"Oh, no—no. They none of them do. It would only worry them, you know."

"It must worry you, doesn't it?"

Neither of them noticed that the young man, who might so well have been one of her younger children, was behaving quite as if he were what he had destined himself to be, a powerful and experienced king of journalism. And she, who had written books while he was crawling on his nursery floor, sat before him with folded hands, answering his questions with the simplicity and lack of reserve of a child. For once he had broken her barriers down, he realised how the poor thing was relieved and glad to talk about her troubles.

Thus it came that she told him all about that dreadful interview with Messrs. Lubbock & Payne, and of her struggles with "Lord Effingham."

"I've modernised it," she said, with hopefulness that made him want to cry, "but it didn't seem very good to me. But then I don't suppose one's ever a very good judge of one's own work——"

"Then one ought to be," he thrust in brutally. "Every man and every woman ought to be the best judge of his or her work. Any other kind of talk's nonsense. You ought to know your best book. Don't you? Because if you don't, I can tell you."

She trembled as she looked up at him. "I know you're going to say 'Queenie's Promise,'" she said feebly.

He shook his head. "Well, it isn't, then.

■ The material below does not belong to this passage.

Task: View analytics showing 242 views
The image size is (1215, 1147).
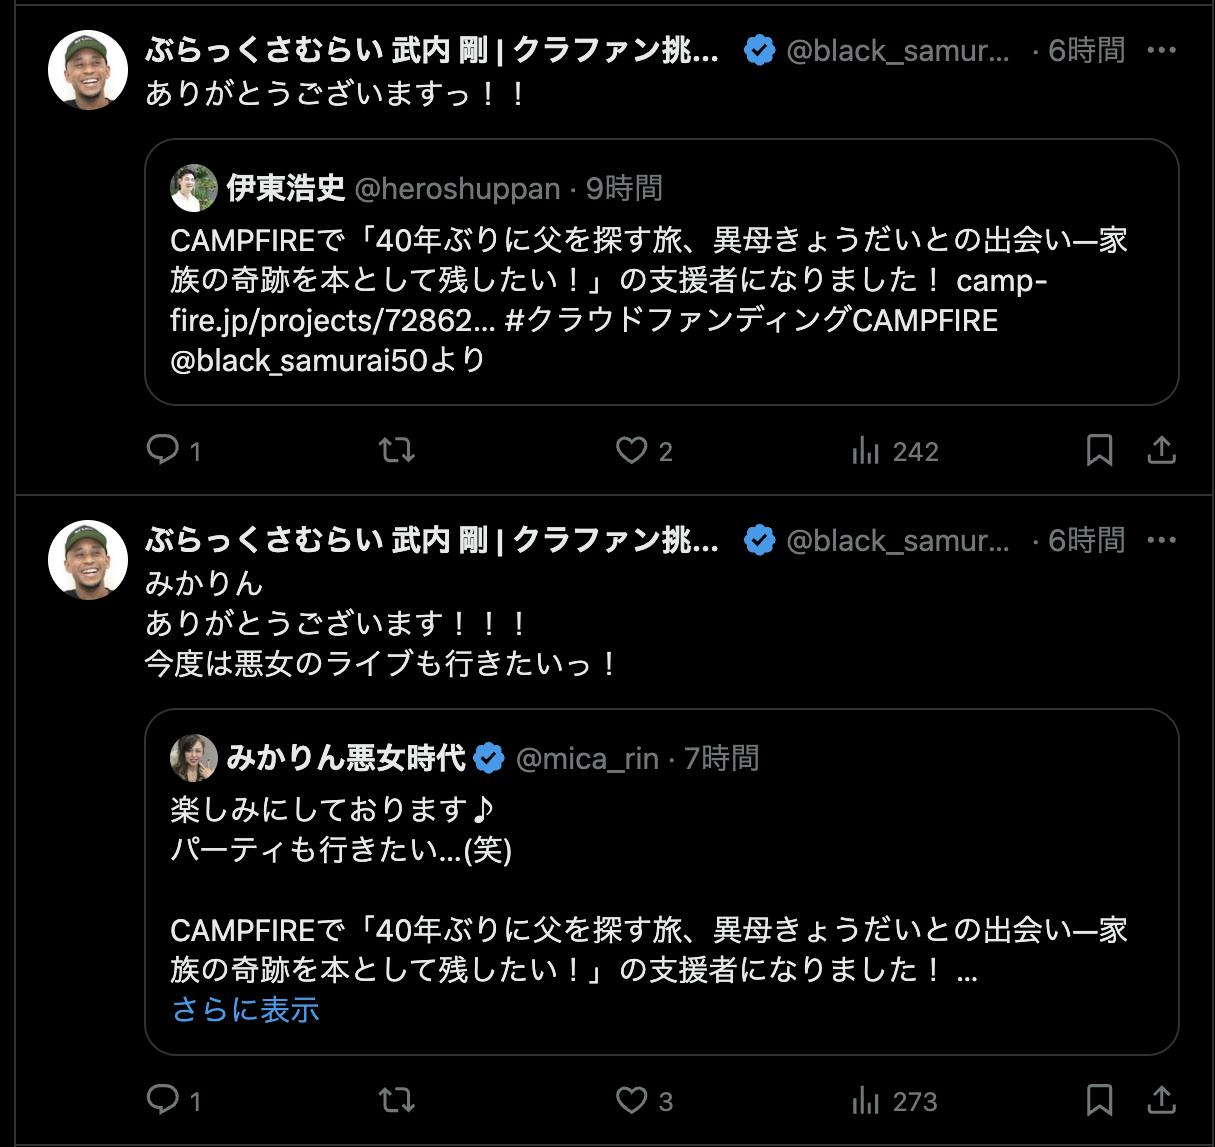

It's the 'Under Secretary.' I read that through from start to finish in the Underground the other day, and it's—it's got the makings of a real good story."

At this moment the door opened, and Jessie brought in the tea, and by doing so changed these two bewitched people back to their real selves, and the millionaire newspaper king found himself once more only a young reporter, and the trembling literary aspirant at his feet became, as at the wave of a wand, again the tired, once mildly successful old novelist, his hostess and potential mother-in-law.

They were both embarrassed for a few minutes, and then, as they drank their tea, Mrs. Walbridge found herself, to her great though gentle surprise, telling him what she instinctively called the story of her life.